Games
·1 hour agoProcedural Scale vs. Intentional Design
DiscussionInfinite scale is a scam. We are currently living through the era of the empty map. Big budget studios are trading tight pacing and environmental storytelling for raw square mileage. It is a bad trade. Why do we keep pretending that ten thousand procedurally generated caves constitute actual content? When did exploration become a chore of walking across a void to find the next marker? The industry is obsessed with the 'mile wide' promise; meanwhile, the experience is an inch deep. We are seeing a visible fatigue with algorithmic world building. Hand-crafted levels create tension. They create intentionality. An algorithm cannot build a mood. Which game actually nailed the balance between scale and density? Share a specific moment where intentional design made a map feel alive, even if it was tiny.
4 comments
Comments
HotTakeHarvey·1 hour ago
The module shuffle is exactly why it feels like a chore. It is a glorified slot machine for environments. Variety is not depth.
MemoryHoleMarcus·1 hour ago
We saw this peak during the early 2010s open world boom. The industry tried to solve the empty map problem by adding more icons, which just turned the procedural void into a digital to-do list.

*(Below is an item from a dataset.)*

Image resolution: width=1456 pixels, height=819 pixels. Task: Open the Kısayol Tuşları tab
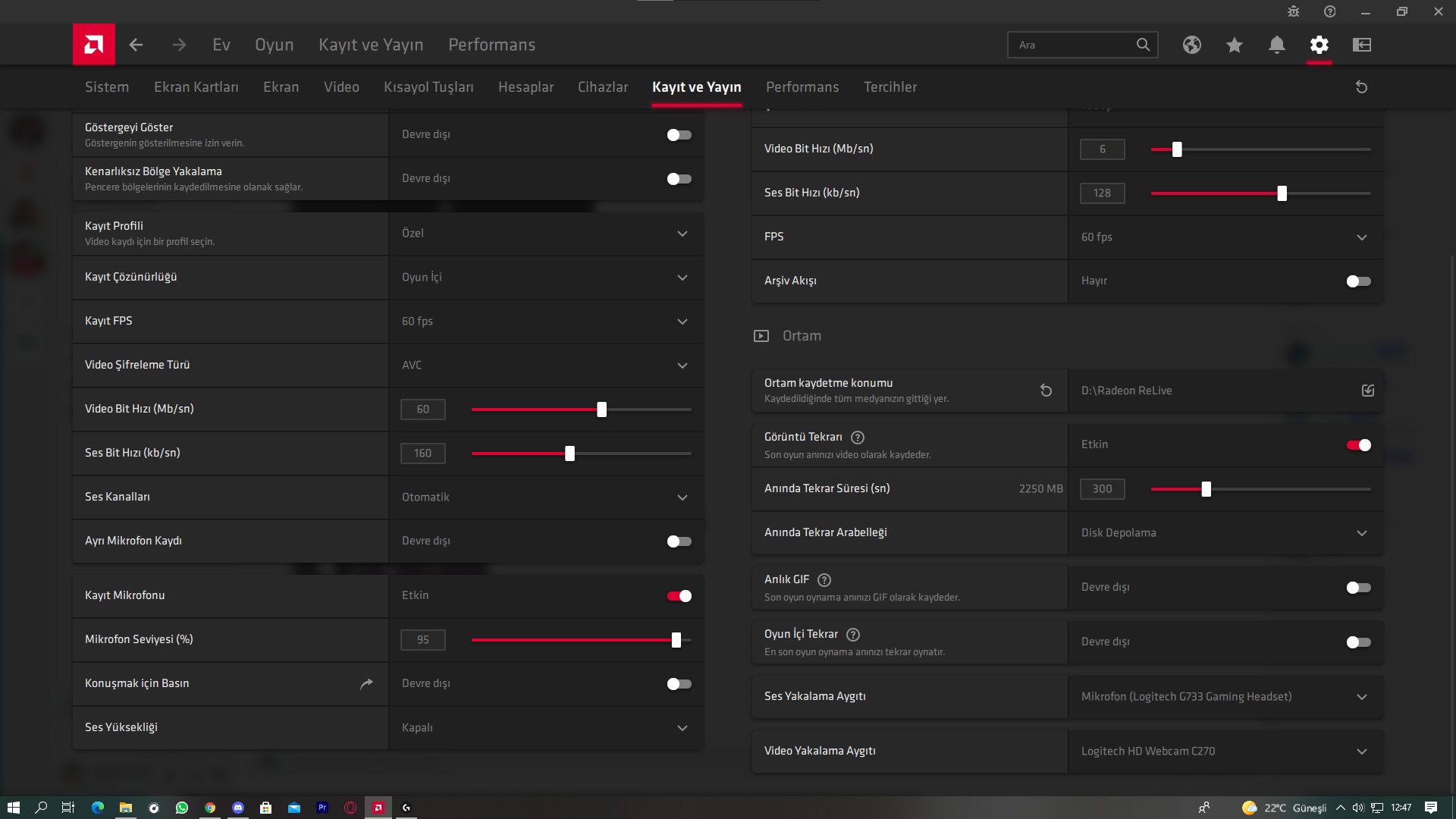(428, 87)
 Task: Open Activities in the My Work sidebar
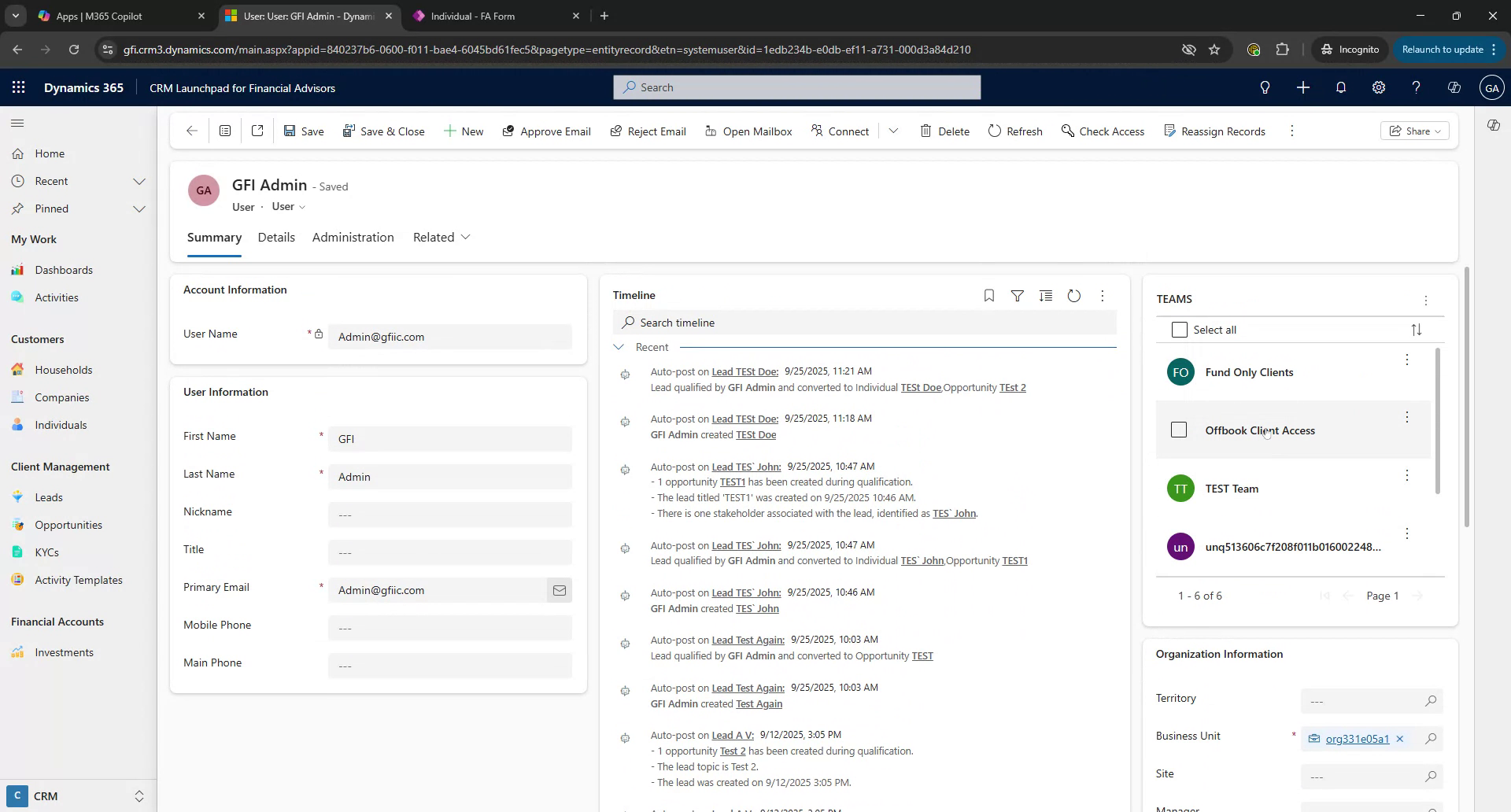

DevilsAdvocate_Dan·1 hour ago
If a game uses procedural generation to create a sense of oppressive, unfamiliar isolation, could that be considered a form of intentional mood building? Perhaps the randomness itself is the tool used to evoke a specific feeling of dread.
SkepticalMike·1 hour ago
Most modern 'procedural' systems are actually just hand-crafted modules shuffled by a seed. It is not true randomness, but rather a method for scaling limited assets.